Patent application title: AIR INTAKE BOX
Mu-Chen Hung (Youn-An Industrial Park, TW)
IPC8 Class: AF02M3510FI
Class name: Internal-combustion engines intake manifold manifold having plenum
Publication date: 2009-12-03
Patent application number: 20090293830
An air intake box is integrally molded and includes an inlet section that
has a tail end extending and forming a bent and upward inclined guide
section and a connection section connected to the guide section. External
air enters the inlet section through an air-inlet port and is then guided
upward by the guide section and further guided toward an engine through a
sleeve fit into the connection section to make the air intake more smooth
and increase the amount of air intake for realizing cooling of a belt of
a transmission system and preventing water from directly entering the
engine transmission system so as to protect the belt of the transmission
system from failure due to slippage and ensure that the engine power can
be effectively transmitted through the transmission system.
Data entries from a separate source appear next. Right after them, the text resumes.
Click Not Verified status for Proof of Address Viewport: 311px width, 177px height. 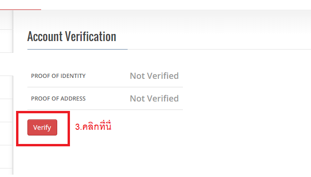tap(154, 99)
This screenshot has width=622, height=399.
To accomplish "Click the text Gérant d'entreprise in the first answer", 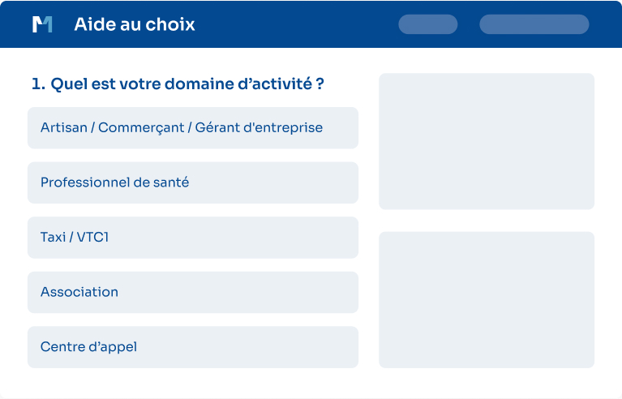I will coord(259,127).
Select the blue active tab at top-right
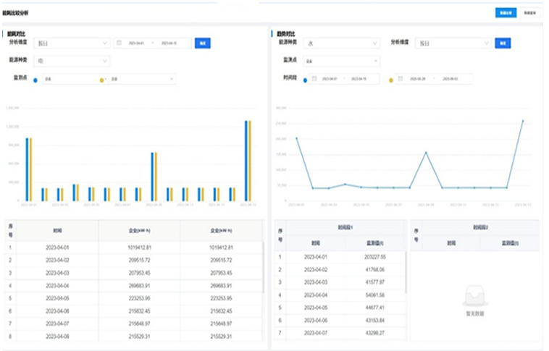The height and width of the screenshot is (351, 549). 505,12
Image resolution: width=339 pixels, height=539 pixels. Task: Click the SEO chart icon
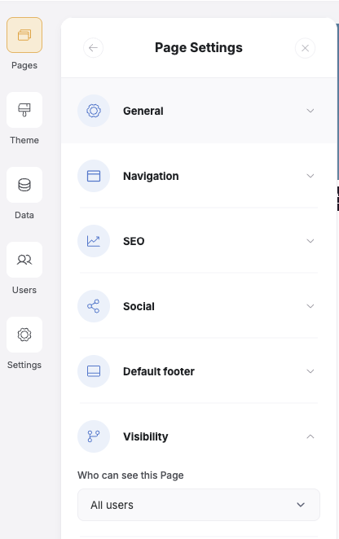tap(94, 241)
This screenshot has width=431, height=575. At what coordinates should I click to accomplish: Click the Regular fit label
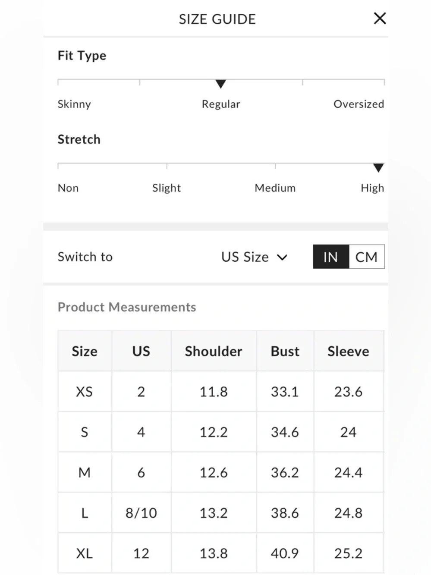(x=220, y=104)
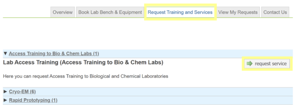Open the Rapid Prototyping (1) category link
Image resolution: width=294 pixels, height=105 pixels.
coord(33,100)
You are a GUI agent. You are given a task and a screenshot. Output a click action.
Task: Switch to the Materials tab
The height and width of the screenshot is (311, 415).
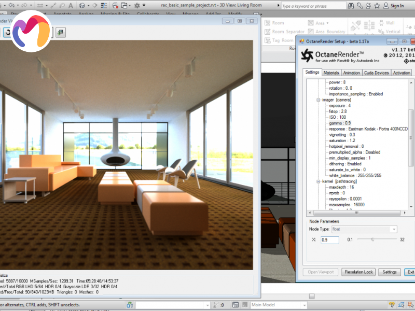tap(331, 73)
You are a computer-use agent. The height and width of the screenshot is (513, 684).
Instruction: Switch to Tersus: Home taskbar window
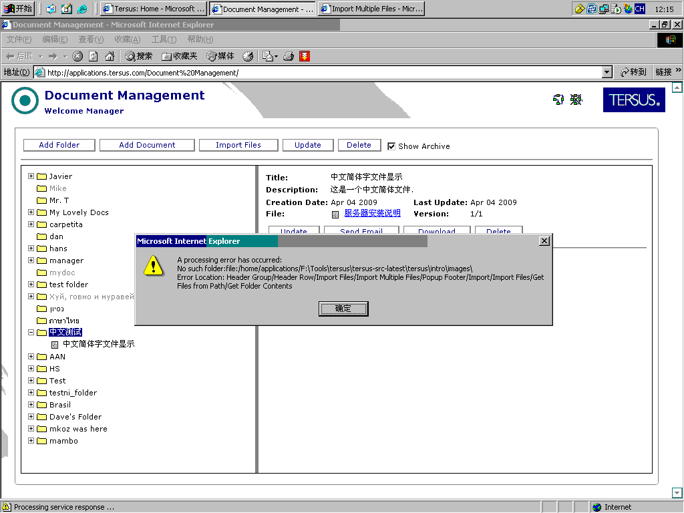pos(153,9)
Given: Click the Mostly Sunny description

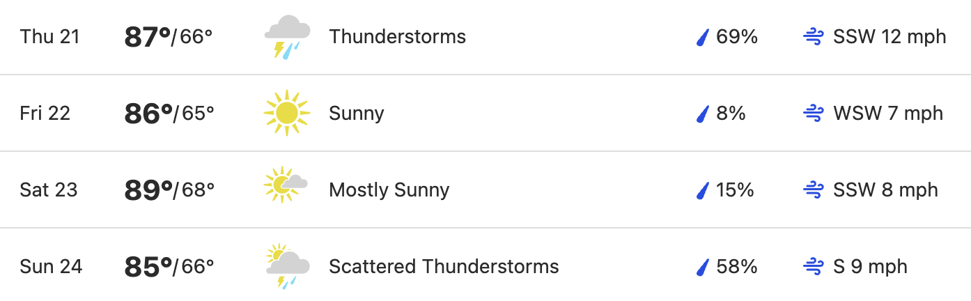Looking at the screenshot, I should pos(389,190).
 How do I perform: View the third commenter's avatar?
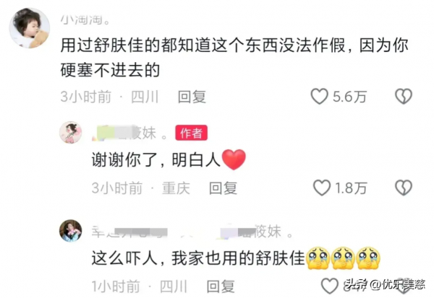pyautogui.click(x=71, y=231)
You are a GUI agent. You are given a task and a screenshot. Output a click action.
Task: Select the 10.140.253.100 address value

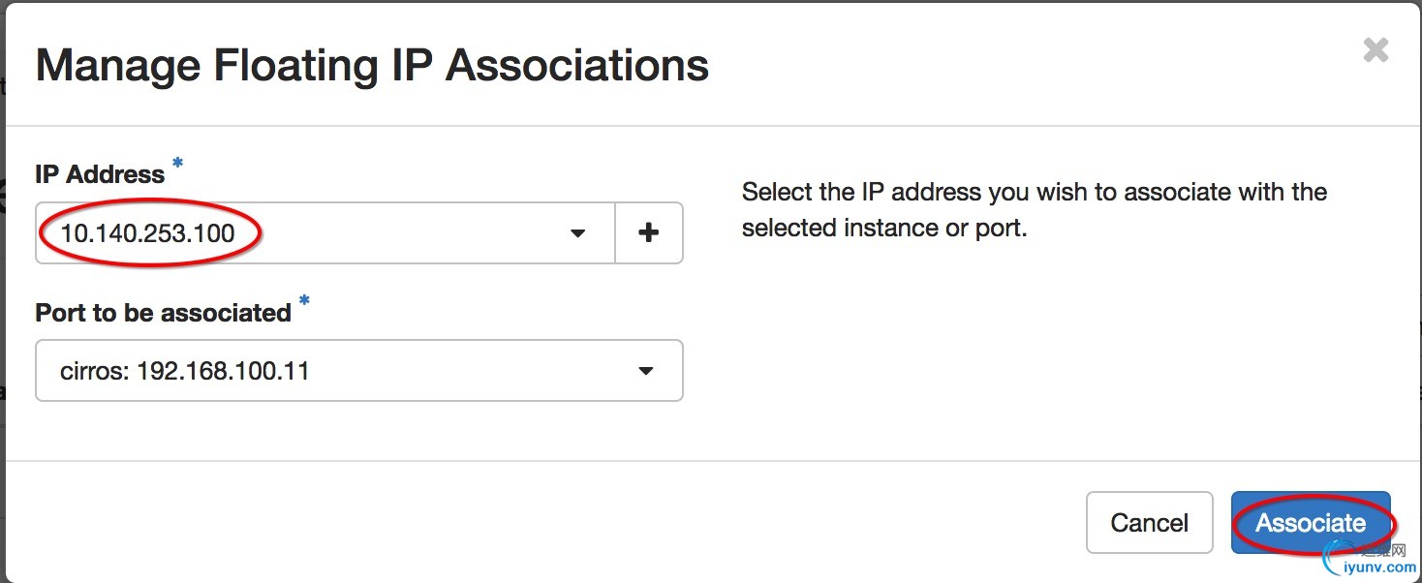coord(147,233)
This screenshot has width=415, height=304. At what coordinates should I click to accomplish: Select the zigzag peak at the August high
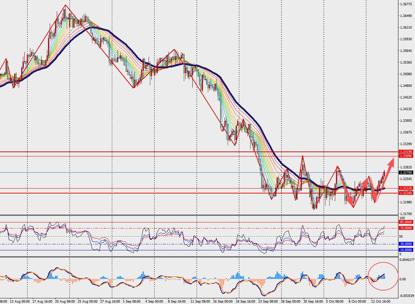coord(65,5)
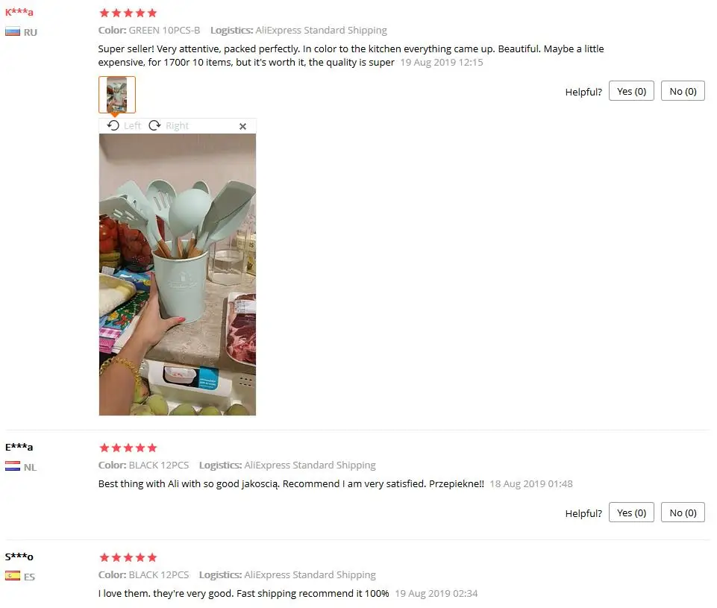Click the star rating on S***o's review
The height and width of the screenshot is (608, 717).
128,557
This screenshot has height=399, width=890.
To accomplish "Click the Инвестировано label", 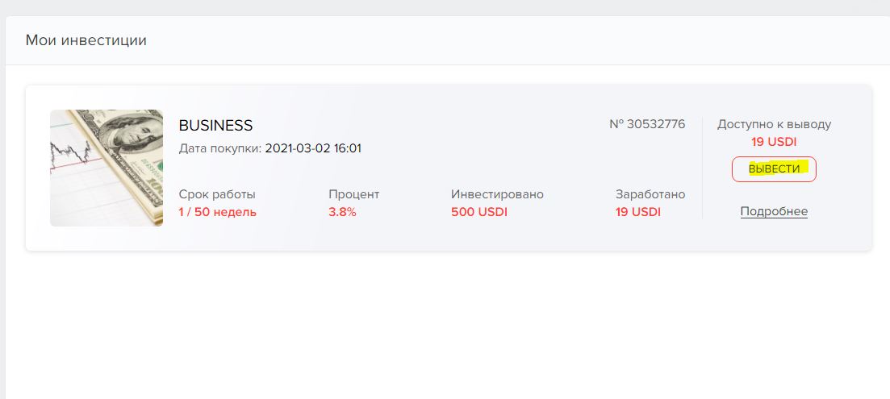I will 497,194.
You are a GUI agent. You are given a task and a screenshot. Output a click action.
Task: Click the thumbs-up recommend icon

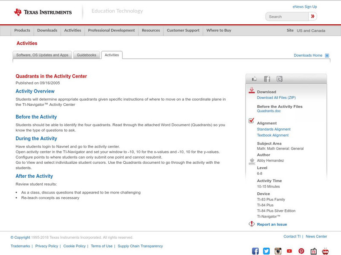[254, 78]
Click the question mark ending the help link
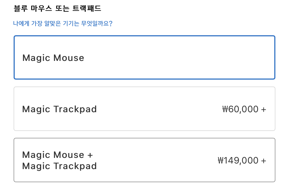Image resolution: width=297 pixels, height=195 pixels. pos(111,24)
1. An air intake box, which is integrally formed, comprising an inlet
section, a guide section, and a connection section, wherein the inlet
section has a leading side forming an open air-inlet port; the guide
section is connected to a tail end of the air inlet section and has a
bent and upward inclined configuration, a tail end of the guide section
being extended to joint to that connection section that is located higher
than the inlet section; and the connection section has a bottom forming a
fitting hole at a tail end thereof, the fitting hole receiving and
retaining a sleeve fit therein.
BACKGROUND OF THE INVENTION
(a) Technical Field of the Invention
The present invention relates to an improved air intake box, and in particular to an air intake box that is integrally molded and is effective in increasing the amount of air intake and preventing humidity or dust from directly entering a engine transmission system so as to have that advantage that the integral molding makes it less susceptible to malfunction, reduces developing cost of mold, and has less risk of water leakage due to poor sealing, also having the advantages of reduced complication of assembling, simplification of the assembling process in an assembling line, reduced working hour for replacement and maintenance.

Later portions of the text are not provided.